++++ DOCUMENT EXCERPT

Wednesday, July 28, 2010

Can You Fight Your Way to a Happy Marriage?

What we call a culture represents society's values. It contains customs and mores, along with prescriptions for how we should best live our lives.

The therapy culture tells us the most therapeutic way to live, thus the way that would most fully enhance our mental health. Of course, it also promotes the interests of the therapy industry.

Other cultures might offer ways to achieve social harmony, thus the most harmonious social relationships.

One might imagine that the therapy culture also tries to encourage behaviors that would make for more harmonious relationships. For some therapists, that is surely the case. For others, those of a more dialectical bent, it is not.

Take the following piece of conventional therapeutic wisdom:

All couples fight. Some fight fair; others fight mean. Some fights contribute to a couple's conjugal bliss; others destroy it. A good fight shows mutual respect and caring. A bad fight is laced with ad hominem attacks, criticism, and disrespect.

Thus, your goal, if you want your marriage to follow the precepts of the therapy culture, you need to learn how to fight well.

Sounds about right, doesn't it? You can read a good article on it by Elizabeth Bernstein in the Wall Street Journal. Link here.

++++++++
++++ AVAILABLE DATA

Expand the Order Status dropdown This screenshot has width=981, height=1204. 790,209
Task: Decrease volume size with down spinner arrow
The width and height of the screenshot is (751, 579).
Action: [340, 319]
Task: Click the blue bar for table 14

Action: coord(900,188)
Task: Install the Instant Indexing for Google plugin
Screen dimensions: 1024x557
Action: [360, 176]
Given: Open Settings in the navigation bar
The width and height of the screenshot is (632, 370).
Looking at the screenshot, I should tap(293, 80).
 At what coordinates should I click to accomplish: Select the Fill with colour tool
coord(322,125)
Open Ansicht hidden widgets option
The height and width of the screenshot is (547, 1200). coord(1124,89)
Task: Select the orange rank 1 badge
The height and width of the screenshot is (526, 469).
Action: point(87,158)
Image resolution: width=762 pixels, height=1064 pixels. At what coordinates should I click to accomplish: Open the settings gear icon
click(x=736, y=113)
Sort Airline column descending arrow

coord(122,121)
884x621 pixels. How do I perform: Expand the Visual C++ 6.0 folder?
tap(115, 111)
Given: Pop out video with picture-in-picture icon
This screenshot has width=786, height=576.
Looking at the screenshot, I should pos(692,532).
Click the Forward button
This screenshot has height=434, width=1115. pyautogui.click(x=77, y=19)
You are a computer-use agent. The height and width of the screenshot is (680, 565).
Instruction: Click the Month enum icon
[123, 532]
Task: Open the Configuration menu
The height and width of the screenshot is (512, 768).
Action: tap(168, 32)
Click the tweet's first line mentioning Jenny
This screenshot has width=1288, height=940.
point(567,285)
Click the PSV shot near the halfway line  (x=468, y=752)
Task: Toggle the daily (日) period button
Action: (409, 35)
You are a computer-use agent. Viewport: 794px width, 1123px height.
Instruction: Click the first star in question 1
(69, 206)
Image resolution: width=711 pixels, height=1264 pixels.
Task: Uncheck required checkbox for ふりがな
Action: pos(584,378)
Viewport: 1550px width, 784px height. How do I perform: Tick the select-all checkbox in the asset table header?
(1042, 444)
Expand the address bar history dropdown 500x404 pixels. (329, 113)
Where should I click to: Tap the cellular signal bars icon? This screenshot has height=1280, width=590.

++++++++

* [WORK TASK 1] Rewrite the stretch of the post on marital fighting from "Take the following" through "criticism, and disrespect.", changing "conjugal bliss" to "marital happiness".
* [WORK TASK 2] Write the next part of the post on whether fighting makes for a happy marriage.

* [REPLY 1]
Take the following piece of conventional therapeutic wisdom:

All couples fight. Some fight fair; others fight mean. Some fights contribute to a couple's marital happiness; others destroy it. A good fight shows mutual respect and caring. A bad fight is laced with ad hominem attacks, criticism, and disrespect.

* [REPLY 2]
Bernstein's title says it all: "Fighting Happily Ever After."

As I was reading her article, I had a strange thought. Perhaps, therapists are actually encouraging people to settle disagreements by fighting and arguing.

If you have learned that all couples fight, are you also learning that it is normal and healthy to indulge an occasional fight? If you are not fighting from time to time, does that mean that your marriage is not normal? Does the absence of fights signify problems in your marriage?

Why, in other words, are therapists encouraging fights when it is more constructive and more caring and more respectful to sit down and negotiate differences?

As it happens, some of the tactics that therapists use-- you can find them in Bernstein's article-- to teach couples how to fight fairly do involve basic negotiation skills.

Still and all, it sounds to me like these therapists are assuming that couples always fight. They are also assuming that if these couples were left to their true impulses, they would engage in some rather nasty fights.

Thus, therapists are trying to control a wayward and hostile impulse, rather than teaching that it is more normal and more adult to negotiate differences.


Why else do couples fight? Perhaps they have learned, from the culture, that disagreements are a zero sum game, an interaction where one will win and the other will lose. If that is what they believe, then they will be compelled to fight.

Perhaps both members of the couple have learned from the culture that they are autonomous individuals whose needs must be fulfilled and whose emotions must be expressed. If so, then their disagreements will very often lead to nasty fights.

This to say that if you follow the values that the therapy culture says should govern your life, you are probably going to have far more fights than you need to. It is a good thing that this culture has devised ways to take some of the sting out of those fights, but that does not make it less complicit in this fight game.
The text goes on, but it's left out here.